───── PASSAGE TO READ
Columbia Law School Faculty Gather to Celebrate New Book By Professor Robert A. Ferguson

Ferguson's Book Draws Lessons on Solitude and Loneliness From Fictional Characters

New York, March 19, 2013—Dozens of Columbia Law School faculty members gathered recently to celebrate and discuss a new book by Professor Robert A. Ferguson that explores what great works of fiction can teach us about being alone. 

In Alone in America: The Stories that Matter, Ferguson, the George Edward Woodberry Professor in Law, Literature, and Criticism, uses some of the most famous characters of 19th and 20th century literature—including Mark Twain’s Huck Finn and Toni Morrison’s Sethe and Paul D.—to identify what sustains people in times of loneliness brought on by failure, betrayal, change, defeat, breakdown, fear, difference, age, and loss.
 
Vincent Blasi, the Corliss Lamont Professor of Civil Liberties; Clinical Professor of Law Brett Dignam, and University Professor Kent Greenawalt spoke at the discussion, highlighting the parts of the book that were most meaningful to them.
 
Dignam said the book reminded her of Ferguson’s research and teachings on punishment and incarceration because so many of the fictional men Ferguson writes about end up dying while the fictional women “end up alone, often raising children.”
 
Ferguson said the impetus for his book was a feeling that he should help people deal with the problems they have. According to recent research, more Americans are living alone than ever before.
 
“The isolated characters in American fiction appeal to us through their inward claims of identity when pitted against the pressure of a surrounding community,” Ferguson writes in his prologue. “They appeal because they indicate how we might talk to ourselves when the pressures come our way.”
──────────
───── RECORD EXCERPTS
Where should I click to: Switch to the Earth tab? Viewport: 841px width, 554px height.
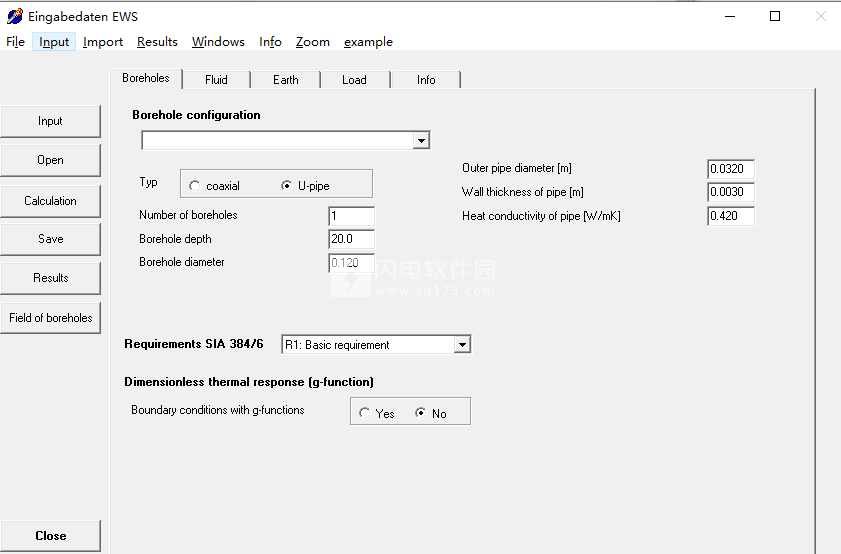(x=286, y=79)
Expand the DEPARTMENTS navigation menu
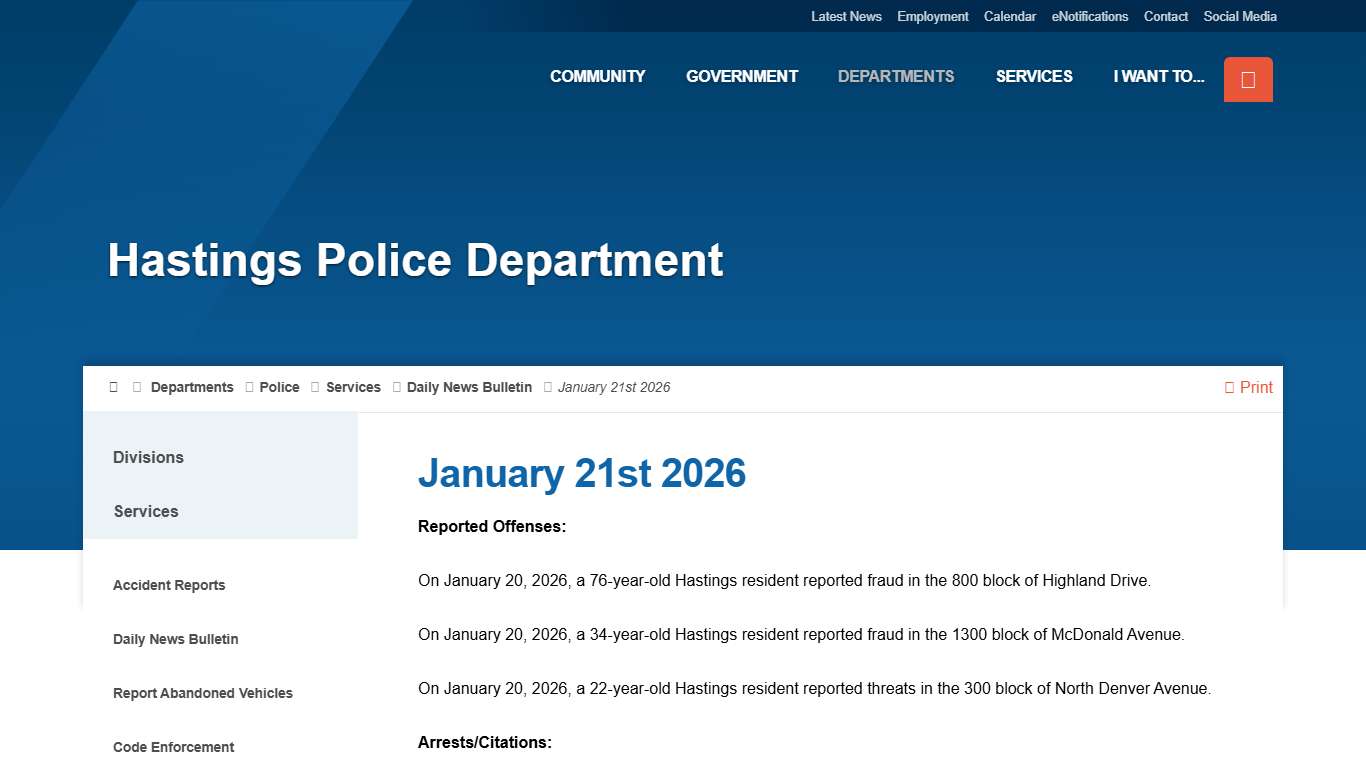 pyautogui.click(x=896, y=76)
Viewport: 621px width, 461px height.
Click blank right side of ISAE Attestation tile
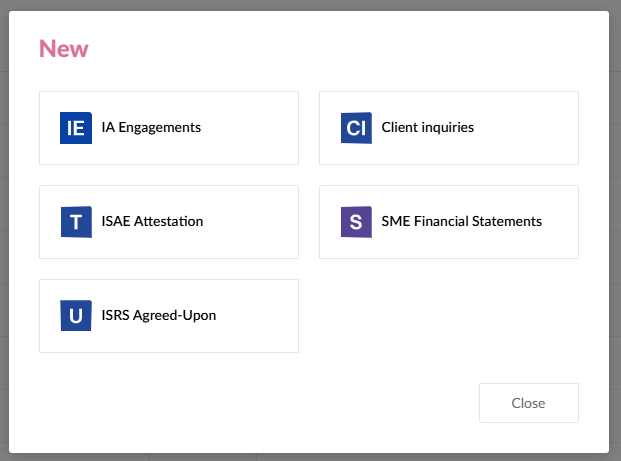258,222
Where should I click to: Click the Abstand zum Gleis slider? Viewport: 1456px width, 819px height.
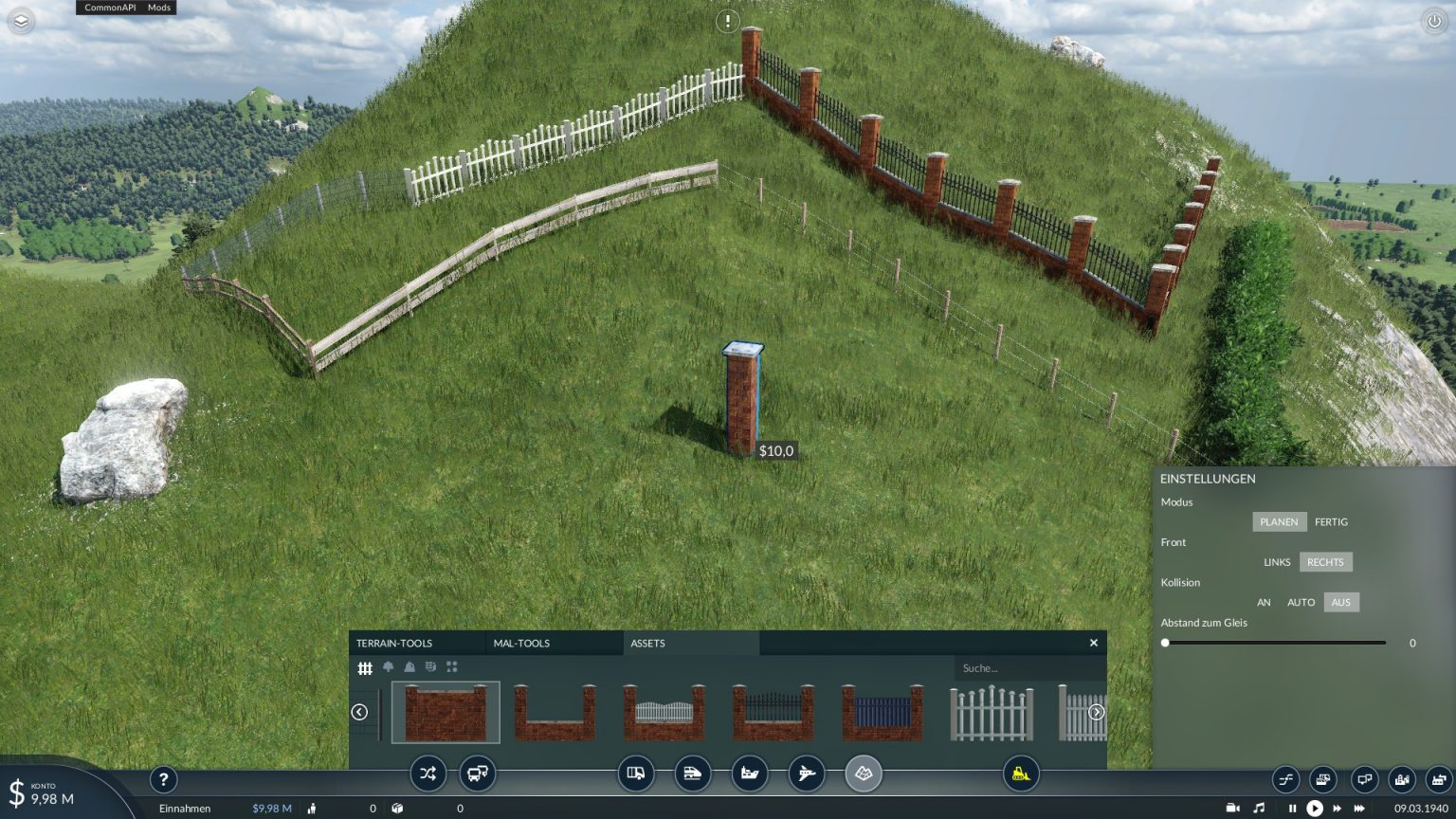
──────────
EXERCISE -
Decide whether each statement agrees with the article about Ferguson's book, answering yes or no and quoting the words from the article that settle it.
1. Dozens of Columbia Law School faculty members gathered to celebrate the book.
2. Kent Greenawalt was the only professor who spoke at the discussion.
3. The book draws on characters from 18th-century literature.

ANSWER FOR THE TASK -
1. Yes: "Dozens of Columbia Law School faculty members gathered recently to celebrate and discuss a new book by Professor Robert A. Ferguson"
2. No: "Vincent Blasi, the Corliss Lamont Professor of Civil Liberties; Clinical Professor of Law Brett Dignam, and University Professor Kent Greenawalt spoke at the discussion"
3. No: "uses some of the most famous characters of 19th and 20th century literature"